What does it mean, “Every moving thing that lives shall be food for you”?

Author: BibleAsk Team

“Every Moving Thing”

“Every moving thing that liveth shall be meat for you; even as the green herb have I given you all things.”

Genesis 9:3

After the flood, God for the first time authorized, or rather allowed, men to eat meat as food out of necessity. The wicked antediluvians did eat the meat of animals but it was not the original will of the Creator that His creatures should consume flesh. He had given man plants for food (Genesis 1:29).

But with the temporary destruction of all plant life during the flood and the exhaustion of the food supplies that were taken into the ark, an emergency arose that God met by giving permission to eat the flesh of animals.

This permission did not mean the unlimited eating of every kind of animals. The phrase, “moving thing that liveth,” clearly excludes the eating of carcasses of animals that had died or been killed by other beasts, which the Mosaic law later specifically forbade (Exodus 22:31; Leviticus 22:8).

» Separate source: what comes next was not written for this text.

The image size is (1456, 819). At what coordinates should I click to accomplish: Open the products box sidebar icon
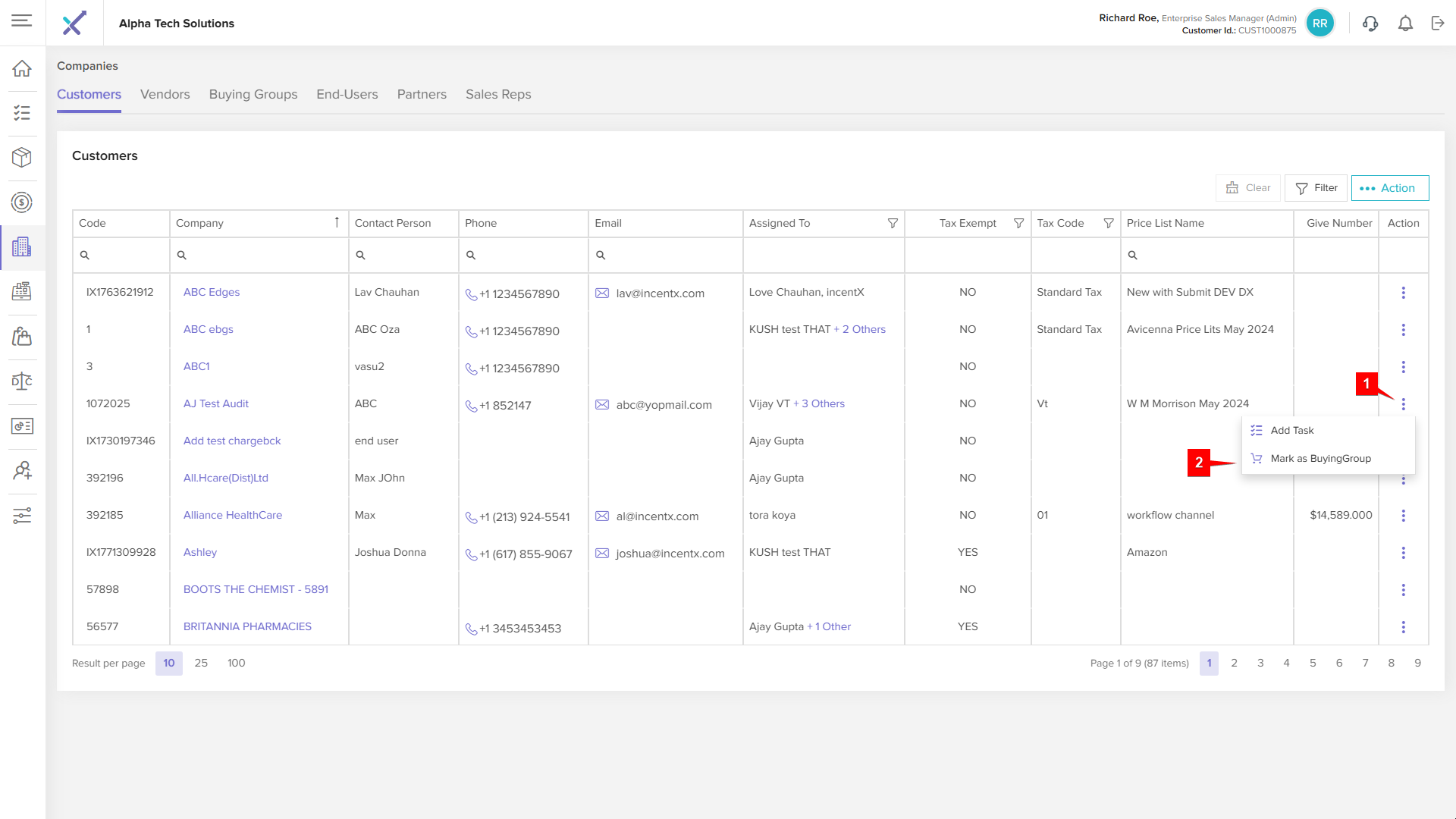point(22,158)
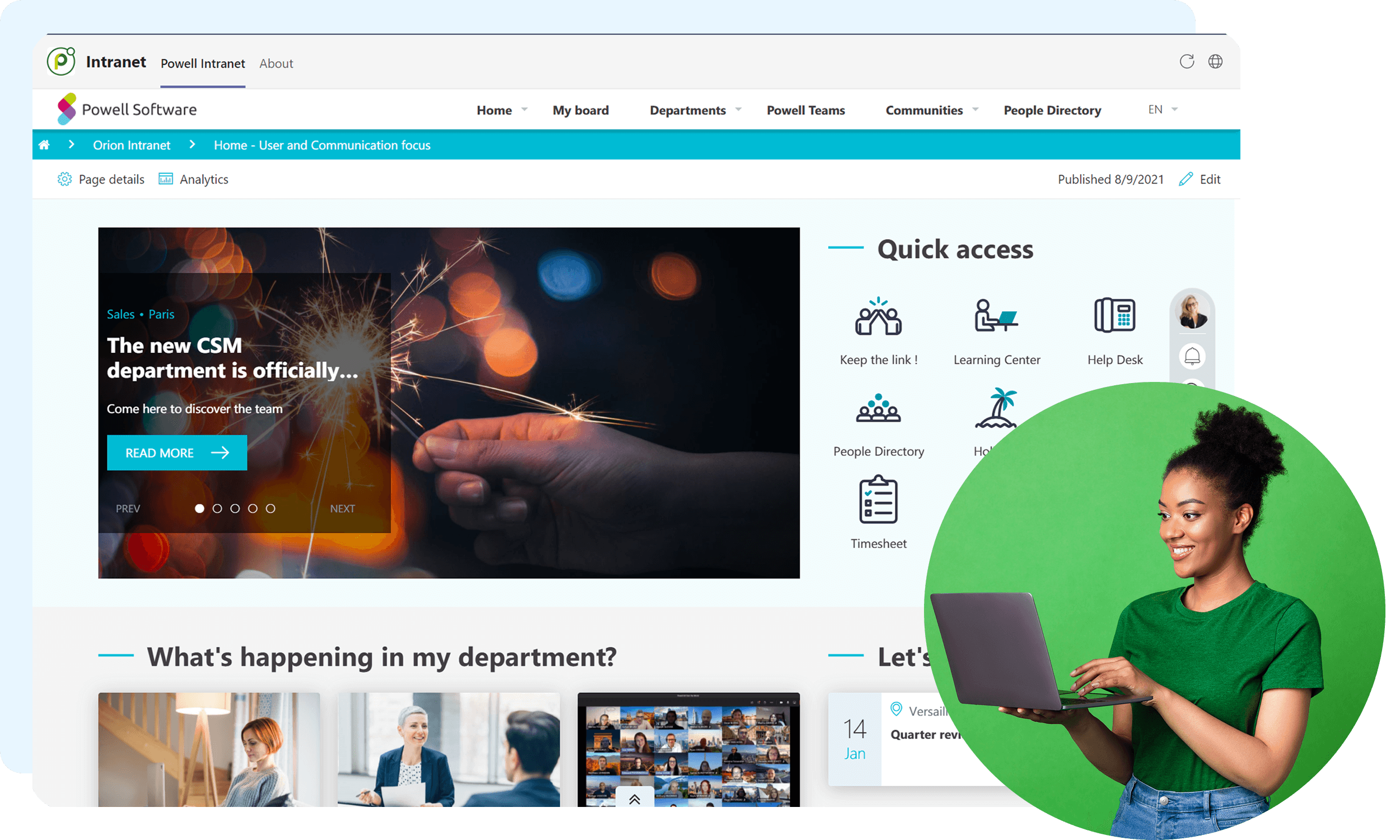
Task: Click the refresh icon in the top bar
Action: (x=1187, y=62)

Further, Noah had been given the instructions concerning the distinction between the clean and unclean animals. He brought more clean than unclean beasts into the ark (Genesis 7:2), and he offered only clean animals as his burnt offering (Genesis 8:20).

This distinction must have been known to early man so well that it was not necessary for God to draw Noah’s special attention to it. It was only when this distinction had been lost through the centuries of man’s estrangement from God that new and written directives were issued regarding clean and unclean animals  (Leviticus 11; Deuteronomy 14).

The unchanging character of the Lord (James 1:17) excludes the possibility of making the verse in Genesis 9:3 a permission to kill and eat all creatures for food. Animals that were unclean for one purpose could not have been clean for another.